Sotheby’s Geneva is putting a 6.03-carat Fancy Vivid Blue diamond ring at the center of its High Jewelry sale, and the price target is as rarefied as the stone itself: as much as CHF 9.5 million, or $12.2 million. The ring, set in platinum and cut as a cushion-modified brilliant, carries the kind of technical pedigree that collectors read as value, not ornament. It is Internally Flawless, classified type IIb, and accompanied by a GIA report dated February 10, 2025 confirming its Fancy Vivid Blue, Natural Colour status.
The lot is scheduled for Sotheby’s Geneva High Jewelry sale on May 12, 2026, at 14:00 CEST, with the exhibition and sale window running from April 29 to May 12. Sotheby’s has made it the headliner, and for good reason: natural blue diamonds are among the scarcest objects in the jewelry market. Sotheby’s says only 0.3 percent of all diamonds display a predominantly blue color, while a separate blue-diamond feature from the house puts natural blue diamonds at less than 0.02 percent of all mined diamonds. In a category where color is destiny, that scarcity does most of the economic work.

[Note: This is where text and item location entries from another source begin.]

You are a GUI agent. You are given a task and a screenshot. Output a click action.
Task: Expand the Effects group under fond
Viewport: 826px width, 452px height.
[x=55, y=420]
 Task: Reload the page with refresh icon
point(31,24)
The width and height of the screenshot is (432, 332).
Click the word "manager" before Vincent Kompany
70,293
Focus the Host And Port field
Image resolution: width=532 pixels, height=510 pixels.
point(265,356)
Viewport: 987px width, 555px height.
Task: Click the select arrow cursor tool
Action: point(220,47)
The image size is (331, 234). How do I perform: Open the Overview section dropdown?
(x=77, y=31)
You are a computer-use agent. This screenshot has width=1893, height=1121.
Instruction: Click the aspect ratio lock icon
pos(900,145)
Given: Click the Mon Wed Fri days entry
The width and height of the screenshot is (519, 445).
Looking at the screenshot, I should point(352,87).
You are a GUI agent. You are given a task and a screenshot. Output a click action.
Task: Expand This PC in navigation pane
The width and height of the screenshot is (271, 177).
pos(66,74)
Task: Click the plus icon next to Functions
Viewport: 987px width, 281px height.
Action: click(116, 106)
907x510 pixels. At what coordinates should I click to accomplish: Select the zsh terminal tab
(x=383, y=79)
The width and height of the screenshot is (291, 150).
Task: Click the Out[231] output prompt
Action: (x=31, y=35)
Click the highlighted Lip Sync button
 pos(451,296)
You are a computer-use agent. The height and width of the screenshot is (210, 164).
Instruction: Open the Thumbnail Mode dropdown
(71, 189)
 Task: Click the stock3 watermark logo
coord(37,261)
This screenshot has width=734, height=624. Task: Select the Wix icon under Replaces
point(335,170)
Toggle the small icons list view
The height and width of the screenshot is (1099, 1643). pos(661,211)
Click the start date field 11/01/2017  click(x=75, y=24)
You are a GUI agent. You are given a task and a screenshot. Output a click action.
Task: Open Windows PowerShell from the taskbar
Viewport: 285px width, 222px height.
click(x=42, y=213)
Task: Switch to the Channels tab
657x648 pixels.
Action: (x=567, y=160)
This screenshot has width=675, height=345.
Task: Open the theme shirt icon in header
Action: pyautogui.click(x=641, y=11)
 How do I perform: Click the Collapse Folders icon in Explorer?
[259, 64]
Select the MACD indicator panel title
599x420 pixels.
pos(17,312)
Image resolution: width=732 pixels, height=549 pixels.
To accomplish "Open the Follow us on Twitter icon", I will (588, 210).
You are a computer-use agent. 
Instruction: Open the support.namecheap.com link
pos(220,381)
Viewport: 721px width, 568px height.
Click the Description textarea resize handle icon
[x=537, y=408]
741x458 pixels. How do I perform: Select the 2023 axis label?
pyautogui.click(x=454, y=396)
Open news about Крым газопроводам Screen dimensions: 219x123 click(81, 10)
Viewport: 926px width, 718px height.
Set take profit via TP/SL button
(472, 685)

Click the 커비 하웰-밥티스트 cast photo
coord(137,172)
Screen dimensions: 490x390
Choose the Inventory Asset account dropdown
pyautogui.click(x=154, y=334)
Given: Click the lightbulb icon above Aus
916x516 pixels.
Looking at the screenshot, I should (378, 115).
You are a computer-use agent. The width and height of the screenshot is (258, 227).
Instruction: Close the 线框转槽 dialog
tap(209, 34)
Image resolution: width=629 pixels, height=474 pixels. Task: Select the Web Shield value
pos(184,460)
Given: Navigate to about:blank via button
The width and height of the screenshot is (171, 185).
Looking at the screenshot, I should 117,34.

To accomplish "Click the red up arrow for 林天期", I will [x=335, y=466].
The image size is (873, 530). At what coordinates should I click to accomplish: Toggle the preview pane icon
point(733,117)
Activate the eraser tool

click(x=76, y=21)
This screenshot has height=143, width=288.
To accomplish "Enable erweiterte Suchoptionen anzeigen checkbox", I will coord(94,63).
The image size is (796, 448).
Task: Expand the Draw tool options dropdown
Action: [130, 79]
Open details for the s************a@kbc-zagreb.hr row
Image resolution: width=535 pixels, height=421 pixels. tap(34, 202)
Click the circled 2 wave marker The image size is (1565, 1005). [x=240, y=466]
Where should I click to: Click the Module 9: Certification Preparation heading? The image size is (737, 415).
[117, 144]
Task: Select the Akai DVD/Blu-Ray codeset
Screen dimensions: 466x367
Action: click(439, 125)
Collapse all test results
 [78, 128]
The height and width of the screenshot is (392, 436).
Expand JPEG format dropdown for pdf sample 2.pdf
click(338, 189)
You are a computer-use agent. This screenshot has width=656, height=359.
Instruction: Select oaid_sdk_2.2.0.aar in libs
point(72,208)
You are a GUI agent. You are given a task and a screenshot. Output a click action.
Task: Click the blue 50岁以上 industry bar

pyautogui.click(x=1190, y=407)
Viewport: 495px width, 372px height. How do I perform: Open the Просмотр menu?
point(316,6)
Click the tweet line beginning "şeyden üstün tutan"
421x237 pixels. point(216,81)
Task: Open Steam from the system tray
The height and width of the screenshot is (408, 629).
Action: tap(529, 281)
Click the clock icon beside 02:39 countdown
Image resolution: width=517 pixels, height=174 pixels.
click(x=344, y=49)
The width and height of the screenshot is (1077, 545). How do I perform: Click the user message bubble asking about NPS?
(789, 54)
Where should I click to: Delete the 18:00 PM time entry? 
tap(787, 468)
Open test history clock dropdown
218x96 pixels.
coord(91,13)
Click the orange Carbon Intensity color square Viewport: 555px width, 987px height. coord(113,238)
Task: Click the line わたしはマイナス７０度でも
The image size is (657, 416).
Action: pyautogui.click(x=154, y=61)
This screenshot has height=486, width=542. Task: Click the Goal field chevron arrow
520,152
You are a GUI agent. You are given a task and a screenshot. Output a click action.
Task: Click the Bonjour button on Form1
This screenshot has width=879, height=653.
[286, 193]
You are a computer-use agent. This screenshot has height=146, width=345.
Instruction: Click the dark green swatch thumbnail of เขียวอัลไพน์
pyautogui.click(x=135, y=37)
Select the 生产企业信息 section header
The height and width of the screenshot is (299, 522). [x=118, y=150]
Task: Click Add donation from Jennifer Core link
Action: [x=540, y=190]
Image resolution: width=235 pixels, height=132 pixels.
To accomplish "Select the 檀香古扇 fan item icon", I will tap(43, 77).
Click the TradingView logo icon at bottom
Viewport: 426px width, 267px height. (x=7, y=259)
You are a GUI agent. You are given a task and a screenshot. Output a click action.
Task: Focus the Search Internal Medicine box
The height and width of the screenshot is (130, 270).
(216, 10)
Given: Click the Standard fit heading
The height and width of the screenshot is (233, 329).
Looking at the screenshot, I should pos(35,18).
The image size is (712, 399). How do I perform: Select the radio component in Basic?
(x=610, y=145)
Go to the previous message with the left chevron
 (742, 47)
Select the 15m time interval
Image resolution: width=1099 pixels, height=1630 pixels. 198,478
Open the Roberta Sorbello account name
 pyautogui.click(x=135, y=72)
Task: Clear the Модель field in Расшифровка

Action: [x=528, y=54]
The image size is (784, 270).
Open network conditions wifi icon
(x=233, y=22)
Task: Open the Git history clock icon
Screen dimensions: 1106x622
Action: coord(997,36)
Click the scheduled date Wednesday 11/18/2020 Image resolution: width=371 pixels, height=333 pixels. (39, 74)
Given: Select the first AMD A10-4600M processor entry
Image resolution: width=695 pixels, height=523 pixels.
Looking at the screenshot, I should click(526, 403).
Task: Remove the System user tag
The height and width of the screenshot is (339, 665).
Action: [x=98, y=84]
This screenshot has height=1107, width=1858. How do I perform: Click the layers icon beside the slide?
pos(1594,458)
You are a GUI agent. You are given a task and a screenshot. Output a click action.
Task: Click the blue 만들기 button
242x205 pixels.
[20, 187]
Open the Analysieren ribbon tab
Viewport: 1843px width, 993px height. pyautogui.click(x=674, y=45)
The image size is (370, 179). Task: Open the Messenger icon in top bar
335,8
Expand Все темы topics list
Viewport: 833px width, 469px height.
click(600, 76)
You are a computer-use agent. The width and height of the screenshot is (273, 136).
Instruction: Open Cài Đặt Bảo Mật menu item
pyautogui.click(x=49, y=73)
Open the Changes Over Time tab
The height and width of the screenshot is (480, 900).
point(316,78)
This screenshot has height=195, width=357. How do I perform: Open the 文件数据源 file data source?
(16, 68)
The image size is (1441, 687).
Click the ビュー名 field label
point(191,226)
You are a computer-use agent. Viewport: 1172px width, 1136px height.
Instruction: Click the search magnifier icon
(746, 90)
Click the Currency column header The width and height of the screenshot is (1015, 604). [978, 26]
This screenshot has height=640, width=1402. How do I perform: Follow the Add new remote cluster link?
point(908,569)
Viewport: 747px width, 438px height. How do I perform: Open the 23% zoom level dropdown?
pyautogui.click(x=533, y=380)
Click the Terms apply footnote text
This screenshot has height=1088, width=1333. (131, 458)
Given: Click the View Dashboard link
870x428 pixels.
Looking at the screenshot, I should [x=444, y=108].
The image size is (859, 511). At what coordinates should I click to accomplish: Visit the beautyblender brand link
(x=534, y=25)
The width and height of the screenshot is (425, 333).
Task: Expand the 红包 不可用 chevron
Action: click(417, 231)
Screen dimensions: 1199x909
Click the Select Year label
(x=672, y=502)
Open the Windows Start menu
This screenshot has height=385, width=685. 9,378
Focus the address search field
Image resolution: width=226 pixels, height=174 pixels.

The stone’s type IIb classification sharpens the story further. Gemological Institute of America research has shown that the overwhelming majority of natural-color blue diamonds are type IIb, a category associated with boron and prized for the intensely saturated blues that collectors chase. Sotheby’s says the diamond also originated from the Cullinan mine in South Africa, a provenance that adds another layer of desirability for buyers who value both geological rarity and celebrated source.

The estimate itself shows how firmly blue diamonds remain positioned at the ultra-high end of the market. Sotheby’s publishes a range of CHF 7.2 million to CHF 9.6 million, about $8.0 million to $10.7 million, which works out to roughly $1.33 million to $1.77 million per carat. Rapaport pushed the ceiling higher, saying the ring could bring as much as CHF 9.5 million, or $12.2 million. That pricing sits in the same territory as the Mediterranean Blue, a 10.3-carat Cullinan-origin Fancy Vivid Blue diamond Sotheby’s Geneva sold for $21.5 million in May 2025 after an estimate of about $20 million.

That result matters. It showed that when a blue diamond combines vivid color, size, flawless clarity, and a clean paper trail, the market will still meet the asking range with force. This 6.03-carat ring has the same ingredients, only in a more compact, intensely jewel-like form, and it arrives at a moment when the best blue diamonds continue to set the benchmark for rarity, liquidity, and prestige.